CS151.02 2007F : Analyzing Procedures

Summary: Once you develop procedures, it becomes useful to have some sense as to how efficient the procedure is. For example, when working a list of values, some procedures take a constant number of steps (e.g., car), some take a number of steps proportional to the length of the list (e.g., spots.leftmost), and some take a number of steps proportional to the square of the length of the list. In this reading, we consider how you might analyze how slow or fast a procedure is.

Introduction

At this point in your career, you know the basic tools to build algorithms, including conditionals, recursive loops, variables, and subroutines. You've also started to write documentation to explain what your procedures do and to write test suites that help ensure that you write correct procedures.

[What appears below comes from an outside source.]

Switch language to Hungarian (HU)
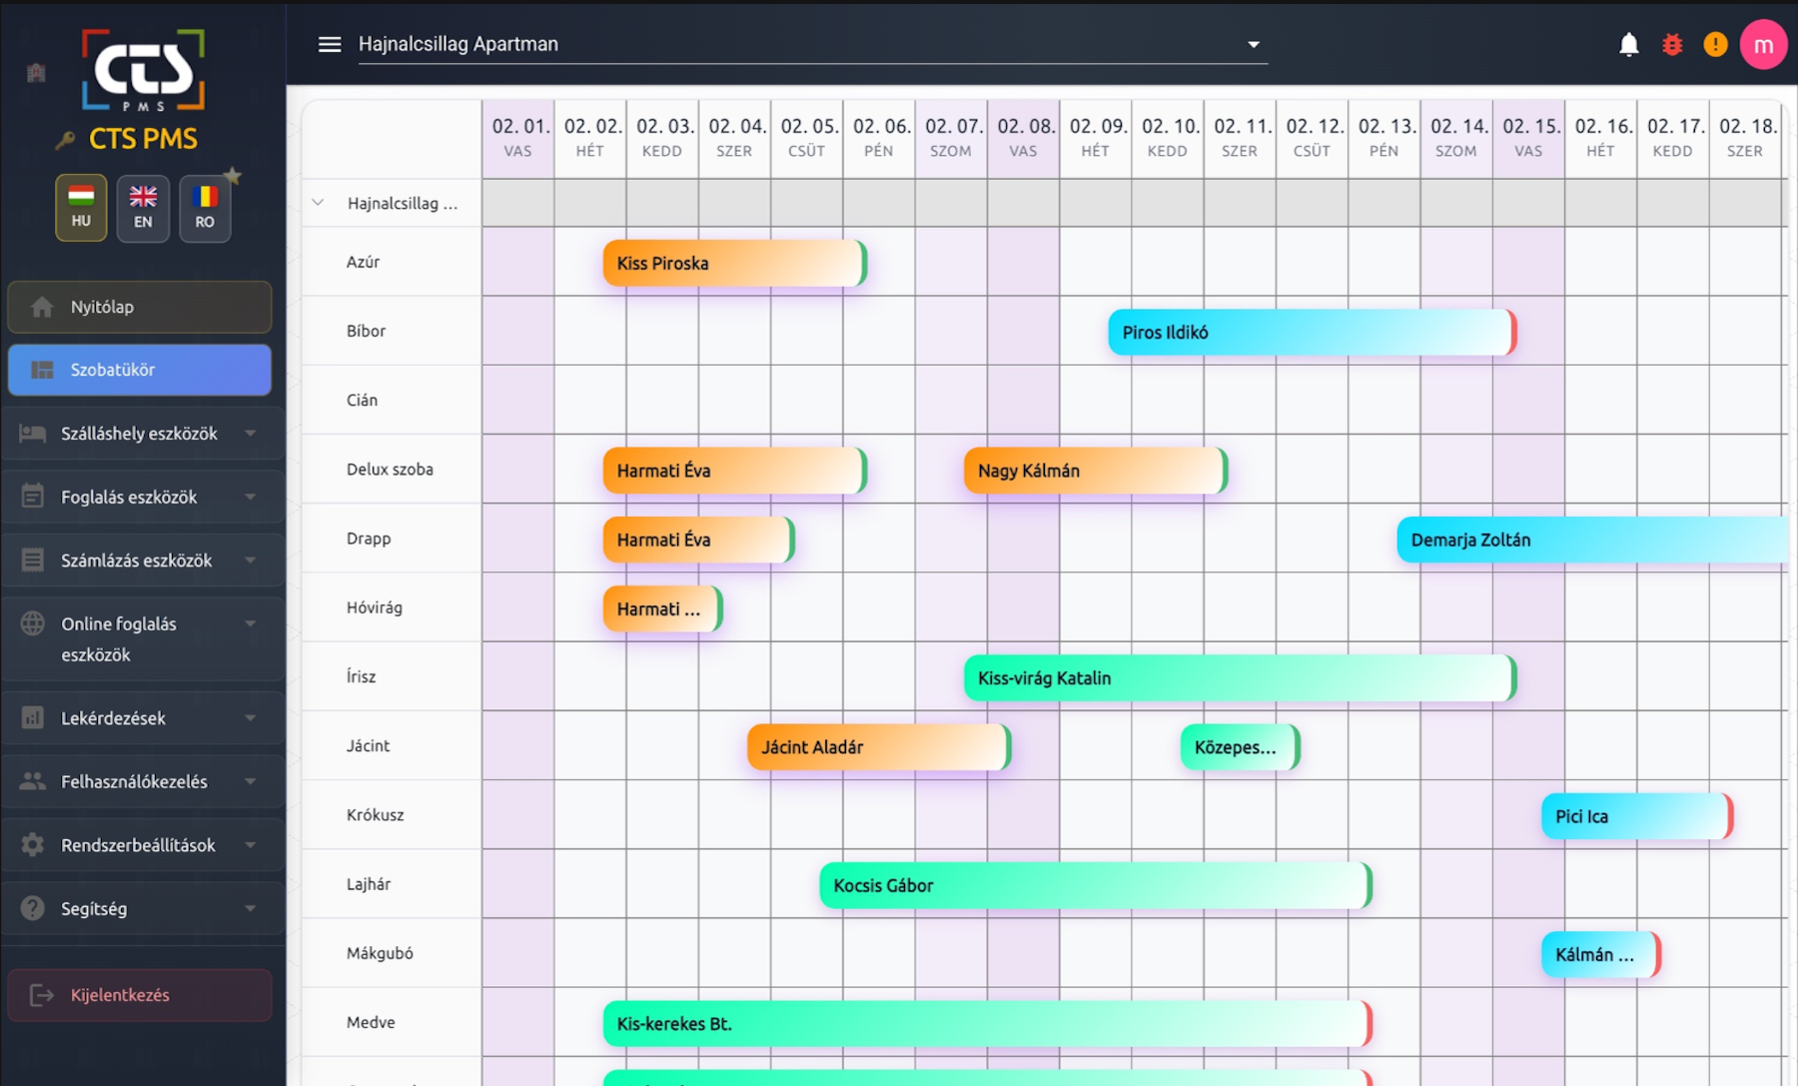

You'll soon find that you can often write a variety of procedures that solve the same problem, all of which pass your test suite. How do you then decide which one to use? There are many criteria we use. One important one is readability - can we easily understand the way the algorithm works? A more readable algorithm is also easier to correct if we ever notice an error or to modify if we want to expand its capabilities.

However, most programmers care as much about efficiency - how many computing resources does the algorithm use? (Pointy-haired bosses care even more about such things.) Resources include memory and processing time. Most analyses of efficiency focus on running time, the amount of time the program takes to run, which, in turn depends on both how many steps the procedure executes and how long each step takes.. Since almost every step in Scheme involves a procedure call, to get a sense of the approximate running time of Scheme algorithms, we can usually count procedure calls.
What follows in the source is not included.